Reference > Quotations > Hoyt & Roberts, comps. > Hoyt’s New Cyclopedia of Practical Quotations
Hoyt & Roberts, comps.  Hoyt’s New Cyclopedia of Practical Quotations.  1922.
Rose, Sweetbrier (Eglantine), Rosa Rubiginosa
The fresh eglantine exhaled a breath,
Whose odours were of power to raise from death.
        Dryden—The Flower and the Leaf. L. 96.
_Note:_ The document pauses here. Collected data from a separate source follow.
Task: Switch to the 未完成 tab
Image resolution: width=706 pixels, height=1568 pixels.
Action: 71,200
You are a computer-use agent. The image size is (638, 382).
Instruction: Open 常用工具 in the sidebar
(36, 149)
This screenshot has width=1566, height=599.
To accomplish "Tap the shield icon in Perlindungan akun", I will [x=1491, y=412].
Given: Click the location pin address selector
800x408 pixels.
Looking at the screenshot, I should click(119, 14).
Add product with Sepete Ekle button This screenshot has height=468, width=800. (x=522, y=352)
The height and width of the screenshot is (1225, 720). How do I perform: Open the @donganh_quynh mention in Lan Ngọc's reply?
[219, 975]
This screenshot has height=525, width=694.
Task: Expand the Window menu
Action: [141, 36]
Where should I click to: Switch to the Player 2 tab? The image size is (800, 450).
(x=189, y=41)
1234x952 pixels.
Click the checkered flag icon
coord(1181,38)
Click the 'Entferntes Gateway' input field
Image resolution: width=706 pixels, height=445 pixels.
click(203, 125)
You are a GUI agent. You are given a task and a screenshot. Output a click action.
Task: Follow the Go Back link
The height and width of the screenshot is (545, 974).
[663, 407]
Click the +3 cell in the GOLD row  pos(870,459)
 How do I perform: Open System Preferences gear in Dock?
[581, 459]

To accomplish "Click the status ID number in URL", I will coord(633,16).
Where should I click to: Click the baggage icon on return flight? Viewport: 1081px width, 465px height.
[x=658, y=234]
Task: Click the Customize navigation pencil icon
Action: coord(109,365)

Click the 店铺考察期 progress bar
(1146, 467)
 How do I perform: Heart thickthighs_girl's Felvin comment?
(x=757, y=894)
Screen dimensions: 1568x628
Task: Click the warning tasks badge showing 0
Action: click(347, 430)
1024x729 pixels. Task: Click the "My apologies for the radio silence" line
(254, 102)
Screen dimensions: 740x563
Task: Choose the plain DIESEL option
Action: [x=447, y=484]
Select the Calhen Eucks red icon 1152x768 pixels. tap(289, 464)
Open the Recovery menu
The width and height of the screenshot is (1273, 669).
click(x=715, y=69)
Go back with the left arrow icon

Wild-rose, Sweetbriar, Eglantine,
All these pretty names are mine,
And scent in every leaf is mine,
And a leaf for all is mine,
And the scent—Oh, that’s divine!
Happy-sweet and pungent fine,
Pure as dew, and pick’d as wine.
        Leigh Hunt—Songs and Chorus of the Flowers. Sweetbriar.
            Rain-scented eglantine
Gave temperate sweets to that well-wooing sun.
        Keats—Endymion. Bk. I. L. 100.
Its sides I’ll plant with dew-sweet eglantine.
        Keats—Endymion. Bk. IV. L. 700.
      As through the verdant maze
Of sweetbriar hedges I pursue my walk;
Or taste the smell of dairy.
        Thomson—The Seasons. Spring. L. 105.
The garden rose may richly bloom
  In cultured soil and genial air,
To cloud the light of Fashion’s room
  Or droop in Beauty’s midnight hair,
In lonelier grace, to sun and dew
  The sweetbrier on the hillside shows
Its single leaf and fainter hue,
  Untrained and wildly free, yet still a sister rose!
        Whittier—The Bride of Pennacook. Pt. III. The Daughter.